Bruce was busy implementing the Resource Manager when Bob Belleville arrived on the scene as the new software manager in April 1982, replacing Bud Tribble, who had returned to medical school at the end of 1981. Bob was also a Xerox alumnus, but otherwise he and Bruce couldn’t have been more different. Bob was pragmatic and somewhat authoritarian, with a worldview substantially forged by his stint in the Navy. He immediately began to clash with Bruce’s idealism.
I spent a lot of time helping Bob get up to speed when he first started on the project, and we got along well at first even though we had very different perspectives. Bob was a little bit older than most of the core team and had a wife and children. He was also naturally skeptical. He didn’t understand why we were so excited about the Macintosh, which he saw as just another increment along a continuum. “I don’t get it,” he complained to me. “This computer will be obsolete in a year, and then there will be another one, and another one after that. What’s so special about this one?”
The first software team meeting Bob presided over took place soon after we moved from Texaco Towers to Bandley 4. The meeting was held in the main conference room around a long table Burrell and I used for after-hours ping-pong. Up to this point, the software team had a very loose management style, without forma
l meetings, so this was something new for us. Bob went around the table and had each person tell the group what they were currently working on and when they were planning to complete it.

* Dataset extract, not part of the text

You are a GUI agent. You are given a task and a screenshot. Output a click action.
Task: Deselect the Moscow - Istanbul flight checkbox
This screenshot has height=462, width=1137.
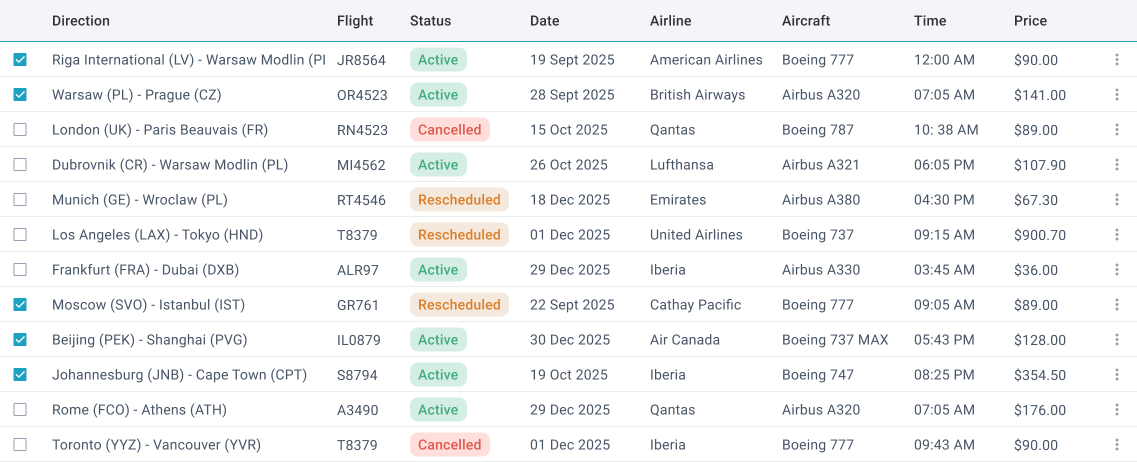pyautogui.click(x=20, y=305)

When it was Bruce Horn’s turn, he described his Resource Manager work but refused to give a date as to when it would be finished. Bob visibly bristled and asked him to make the best estimate he could, which Bruce refused to do, claiming that it wouldn’t be accurate. Bob wanted Bruce to put the Resource Manager aside to work on the Finder, which Bob thought had much higher priority, but Bruce refused to go along with him because of the dependence of the Finder design on the Resource Manager. They were at an impasse, but finally Bob said he’d resolve it by talking with Bruce privately, and the meeting was able to progress.
I was worried about how the obvious tension between Bruce and Bob would be resolved. A few days later, Bruce came to me in the late afternoon, visibly shaken.
“You wouldn’t believe what just happened! I finally had my meeting with Bob about the Resource Manager.”
“So what happened?”
“We started off talking about the work that was needed to finish it, but I guess I said something he didn’t like. He started getting all weird, and told me I was insubordinate, that he was my manager, and that I had to follow his orders or else. ‘Or else what?’ I asked him. You wouldn’t believe what he did!”
“What did he do?” I asked, not knowing what to expect.
“He threatened me! Can you believe that? For a second I thought we were going to have a fistfight, but he started smiling as if he was joking. I didn’t know what to think. Finally, he said we’d talk more later and walked away.”